SOURCE TEXT.
= Beginning of Section =

Categories Analysis, Technology

$1,000 invested in Adobe stock in 2010 would be worth $14,600 today!

Adobe stock has crushed market returns since July 2010. Here’s why it remains an ideal bet for long-term growth investors

Investing in growth stocks remains a popular strategy for a multitude of reasons. You can benefit from exponential returns and if you stay invested over a long period of time, growth companies can help accelerate your retirement or help you achieve your financial goals at a rapid pace.

One such top-quality growth stock in the technology space is Adobe (NASDAQ: ADBE) that has created massive wealth for investors in the last decade. For example, if you invested $1,000 in Adobe stock back in July 2010, it would have ballooned to $14,600 today. Comparatively, similar investments in the S&P 500 and the Technology Select Sector SPDR Fund or the XLK would have returned $2,000 and $3,950 respectively.

Adobe stock has managed to outperform the broader markets in the past decade. But we also know that past return matter little to prospective investors. Does Adobe have the potential to outperform peers in 2020 and beyond? Let’s take a look at why investing in Adobe makes perfect financial sense.

= End of Section =

ACTION ITEM A.
Mark each statement yes or no against the Adobe stock article, and quote the words of the article that decide it. (i) $1,000 put into Adobe stock in July 2010 would be worth $14,600 today. (ii) The same $1,000 put into the S&P 500 would have returned $3,950. (iii) The article says past returns matter a great deal to prospective investors.
ACTION ITEM B.
List every different dollar amount that appears in the Adobe stock article.

DATASET CONTENT.
= Beginning of Section =

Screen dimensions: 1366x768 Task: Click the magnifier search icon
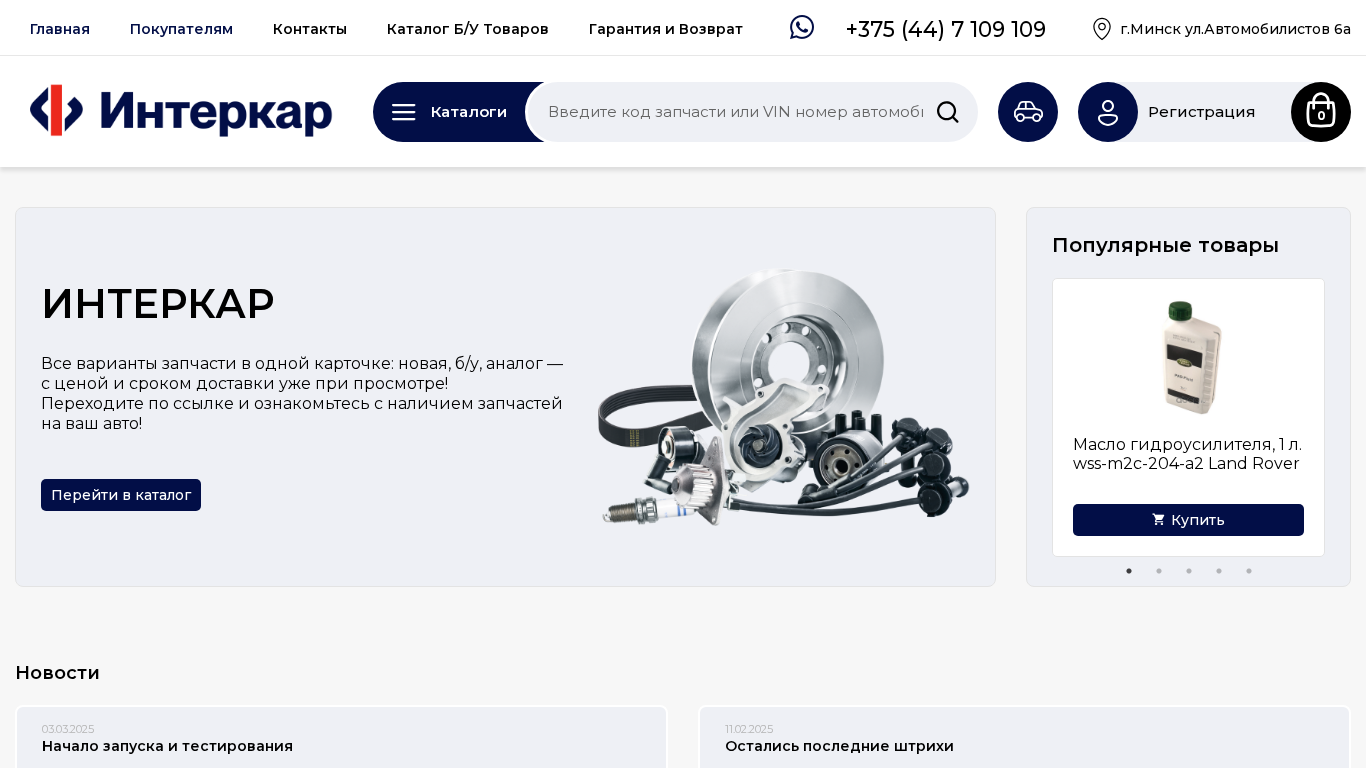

= End of Section =

ANSWER AREA A.
(i) Yes: "if you invested $1,000 in Adobe stock back in July 2010, it would have ballooned to $14,600 today"
(ii) No: "similar investments in the S&P 500 and the Technology Select Sector SPDR Fund or the XLK would have returned $2,000 and $3,950 respectively"
(iii) No: "past return matter little to prospective investors"

ANSWER AREA B.
$1,000, $14,600, $2,000, $3,950